Yes. I thought it was one of the poorest walkthroughs I've seen, but I really like the instrument.


----------



## Scripter (Apr 17, 2022)

AceAudioHQ said:


> I don't own a single spitfire product and I don't intend to get any


Same train. Just sayin the best, most modern sample player ever created. Really is a joke to me... (Besides the actual content of the libs that are good.)


----------



## apollinaire (Apr 17, 2022)

Not to derail the Polaris topic (me, I don't need it since I am a synth guy and make everything bespoke). But in regards to their player, when under a tight deadline and I am using it heavily, I find myself allocating a certain amount time before work just for "repairing" their player (if needed) since it breaks so often. It's like my personal stress management...lol


----------



## twtyler (Apr 17, 2022)

apollinaire said:


> Not to derail the Polaris topic (me, I don't need it since I am a synth guy and make everything bespoke). But in regards to their player, when under a tight deadline and I am using it heavily, I find myself allocating a certain amount time before work just for "repairing" their player since it breaks so often. It's like my personal stress management...lol


Trying to decide whether to pick up Polaris, and this statement resonates with me a lot. Just had to repair Cinematic Soft Piano last night and got the dreaded "you don't have ay resets remaining" because it breaks so often and needs repairing. Super annoying, particularly on the weekend when support isn't available and I'm stuck not being able to use an instrument I paid for.

Still, Polaris sounds pretty good and seems useful. Just don't know if it's worth the cost, especially in light of other tools that do something similar (Bloom, etc) for less money.


----------



## SupremeFist (Apr 17, 2022)

Scripter said:


> Just sayin the best, most modern sample player ever created. Really is a joke to me...


Yeah it absolutely is not that and all the non-n00bs in the audience know it.


----------



## Henrik B. Jensen (Apr 17, 2022)

DATASET SECTION:
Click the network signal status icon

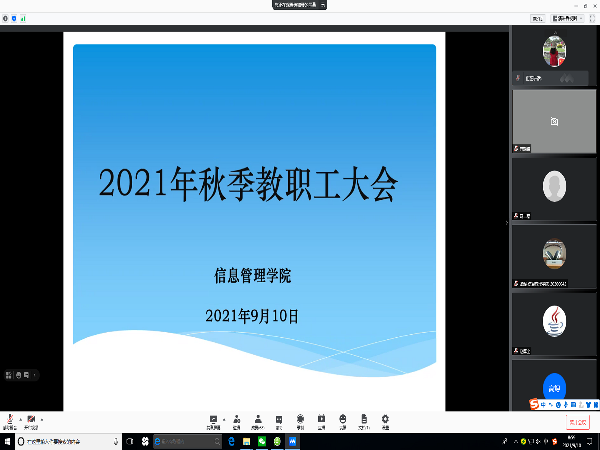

EXERCISES:
**1.** In the forum thread about Polaris, what reason does apollinaire give for not needing Polaris?
**2.** Say whether each statement agrees with the forum thread about Polaris, and quote the words of the thread that decide it. (a) twtyler names Bloom as another tool that does something similar for less money. (b) SupremeFist agrees that the player is the best, most modern sample player ever created. (c) The first post calls the walkthrough one of the best its writer has seen.

ANSWER SET:
**1.** apollinaire is a synth guy who makes everything bespoke.

**2.**
(a) Yes: "other tools that do something similar (Bloom, etc) for less money"
(b) No: "Yeah it absolutely is not that"
(c) No: "one of the poorest walkthroughs I've seen"